● EXERCISE AIM:
Look for "Task" in the material below and show each line that contains it.

● EXTRACTED ENTRIES:
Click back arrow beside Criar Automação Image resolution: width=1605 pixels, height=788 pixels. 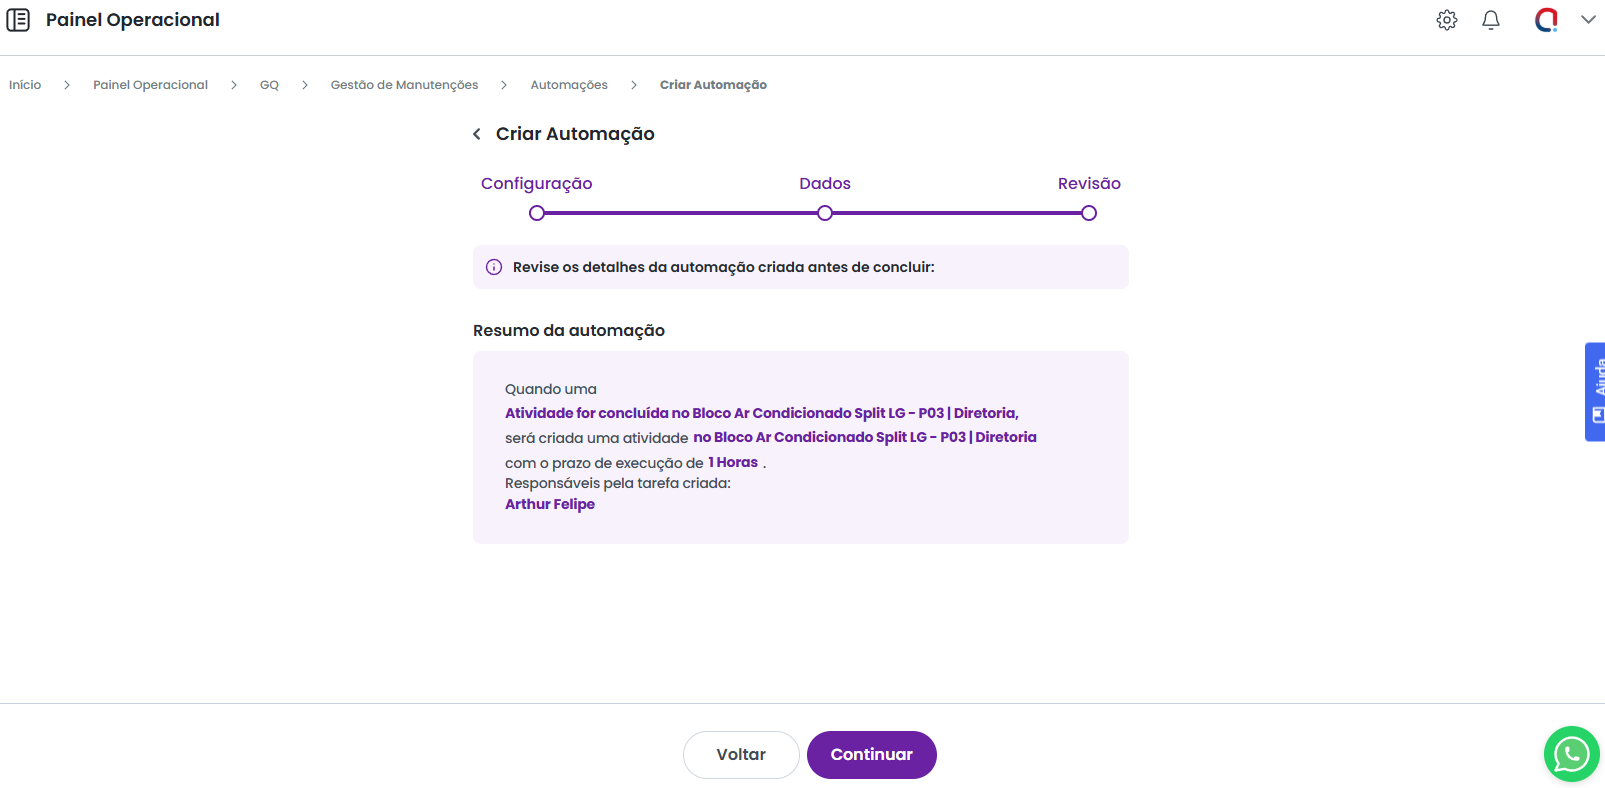(x=477, y=134)
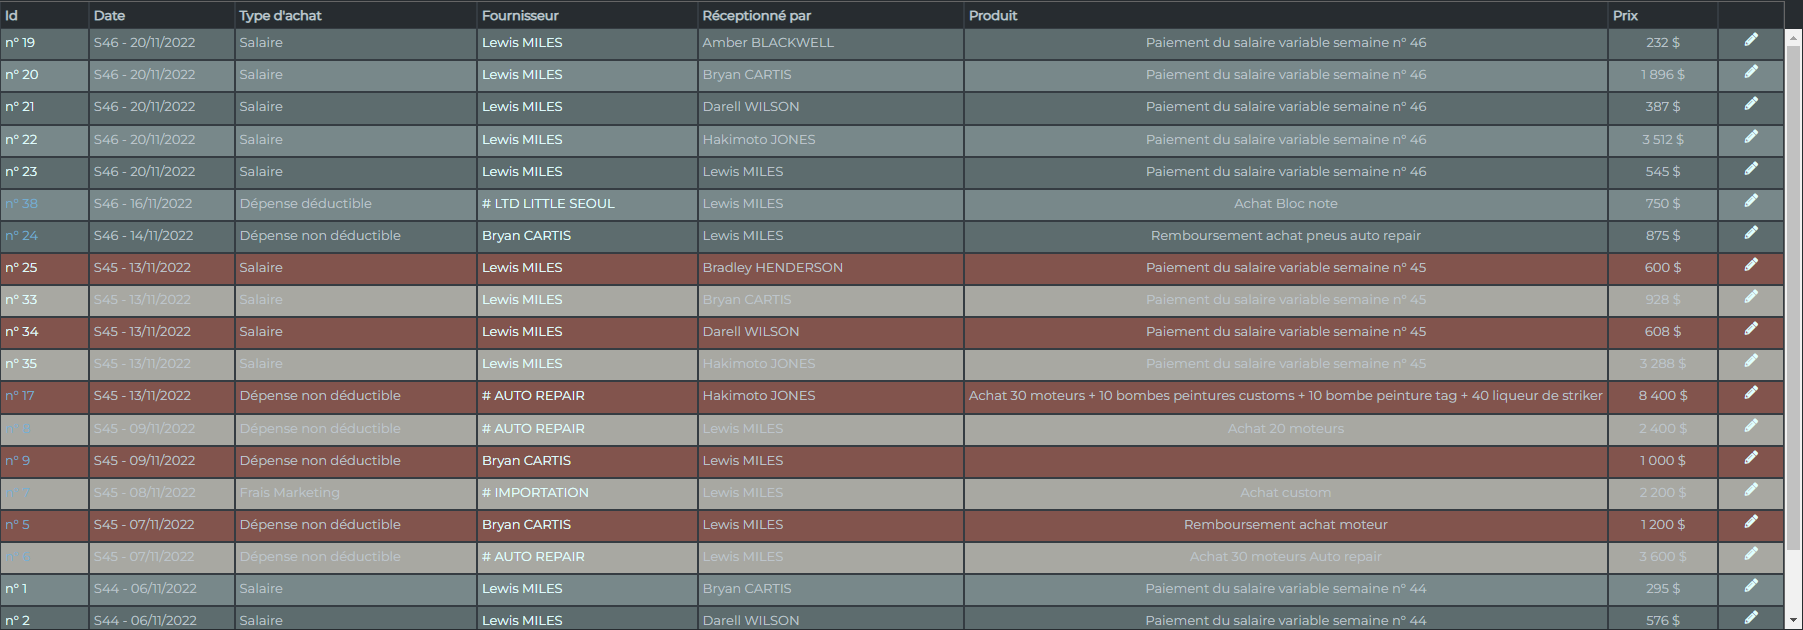Open purchase id n° 17
The image size is (1803, 630).
pos(19,395)
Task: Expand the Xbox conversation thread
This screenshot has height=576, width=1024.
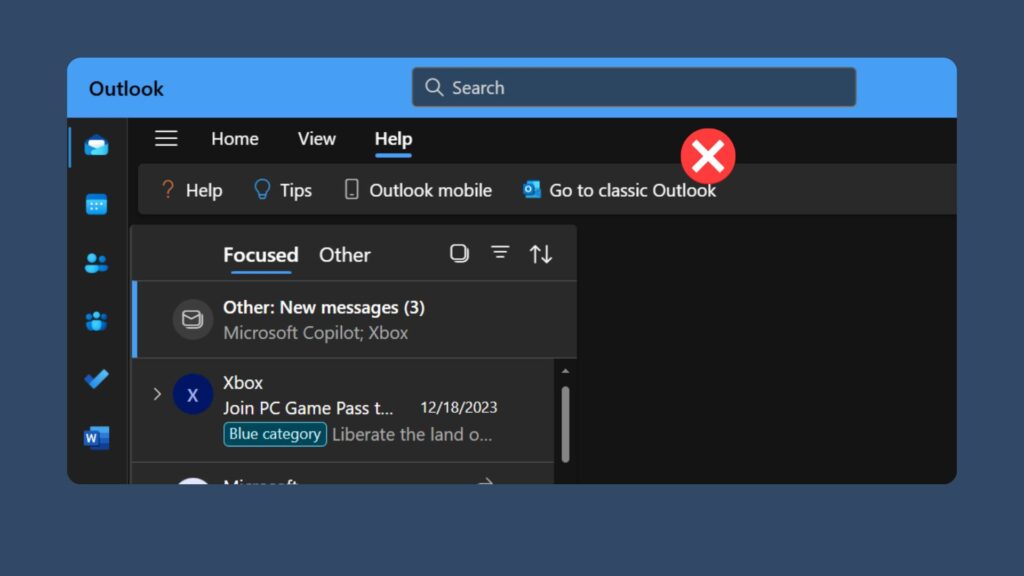Action: click(x=157, y=394)
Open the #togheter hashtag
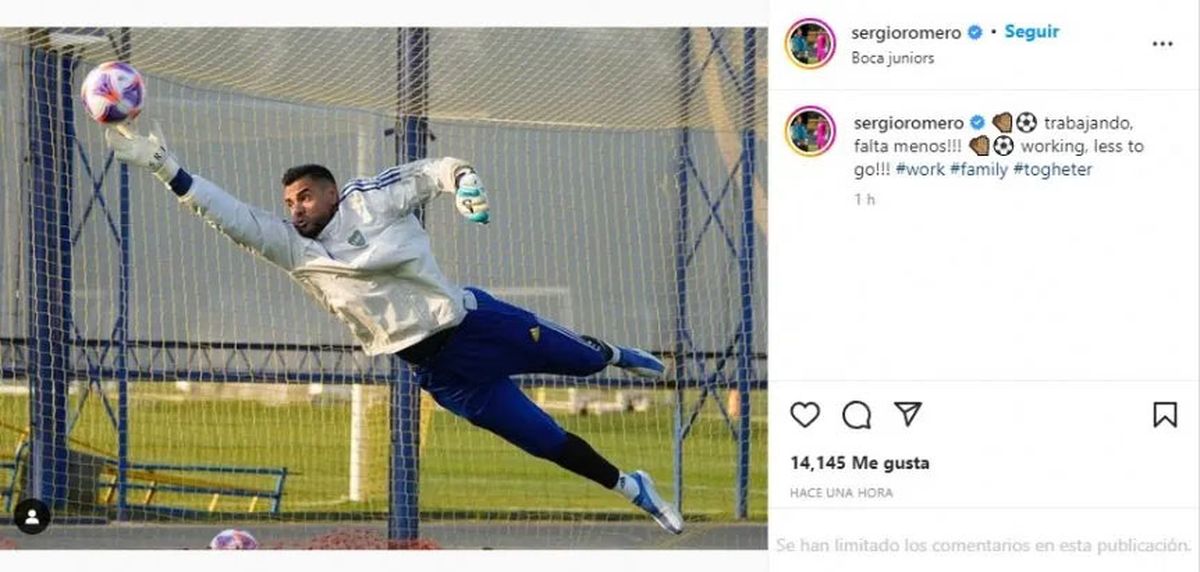 (1053, 170)
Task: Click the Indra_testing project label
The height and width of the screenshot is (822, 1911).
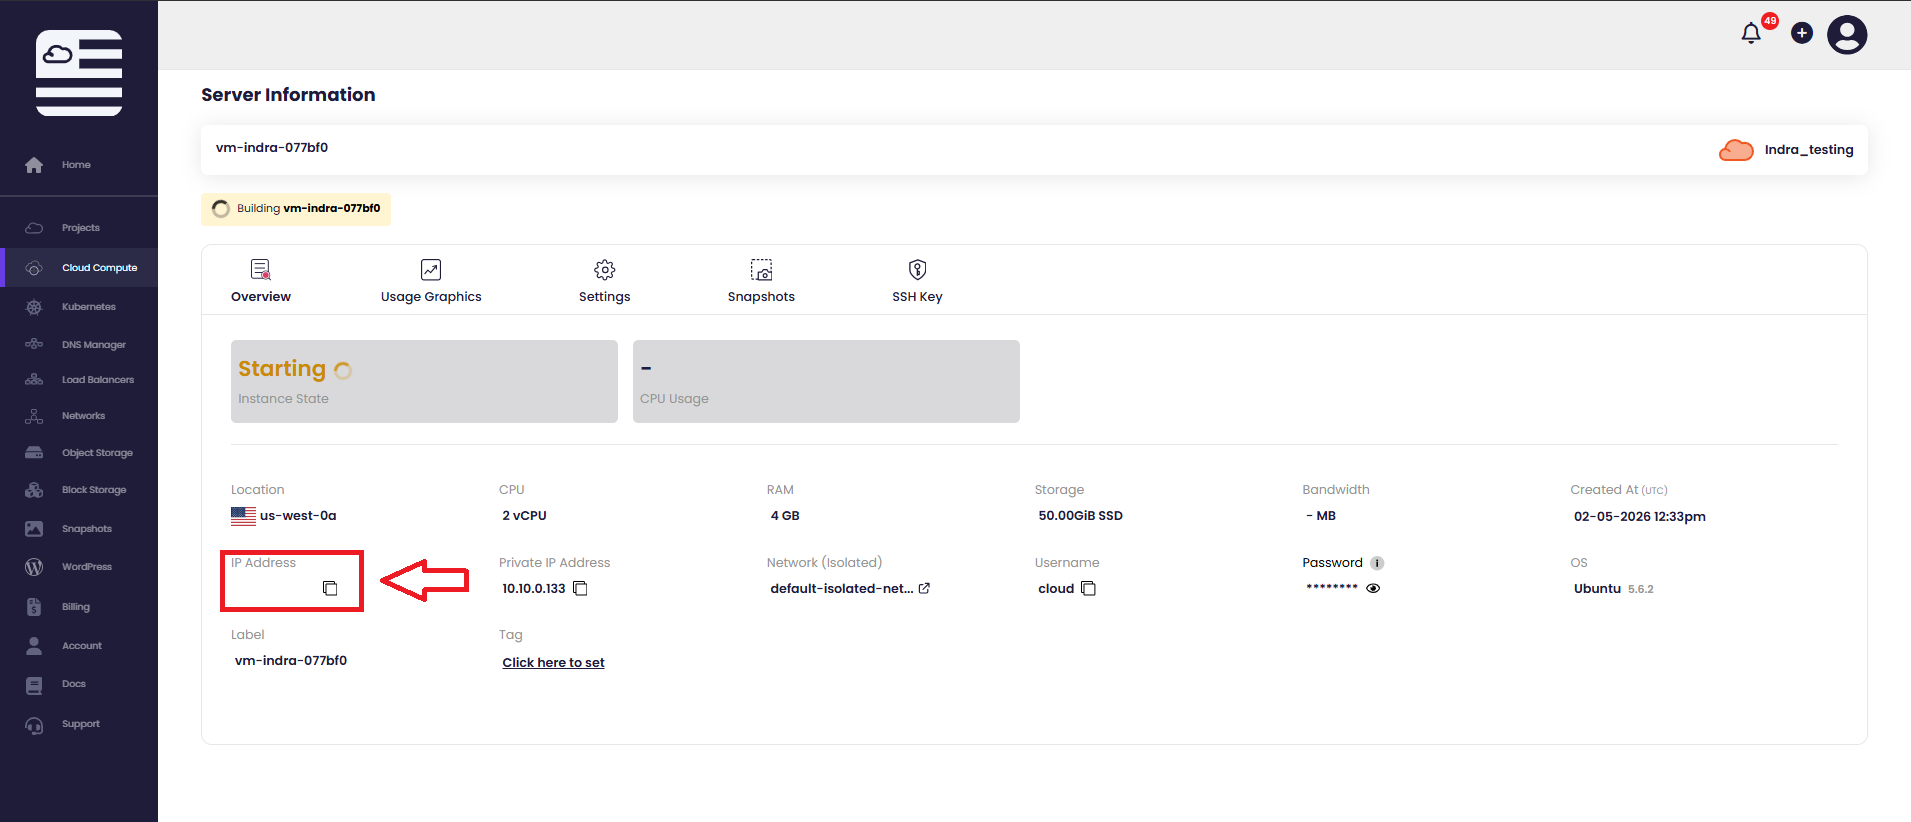Action: (x=1808, y=150)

● EXERCISE RESPONSE:
Task: Expand the Xbox conversation thread
Task: Click the Indra_testing project label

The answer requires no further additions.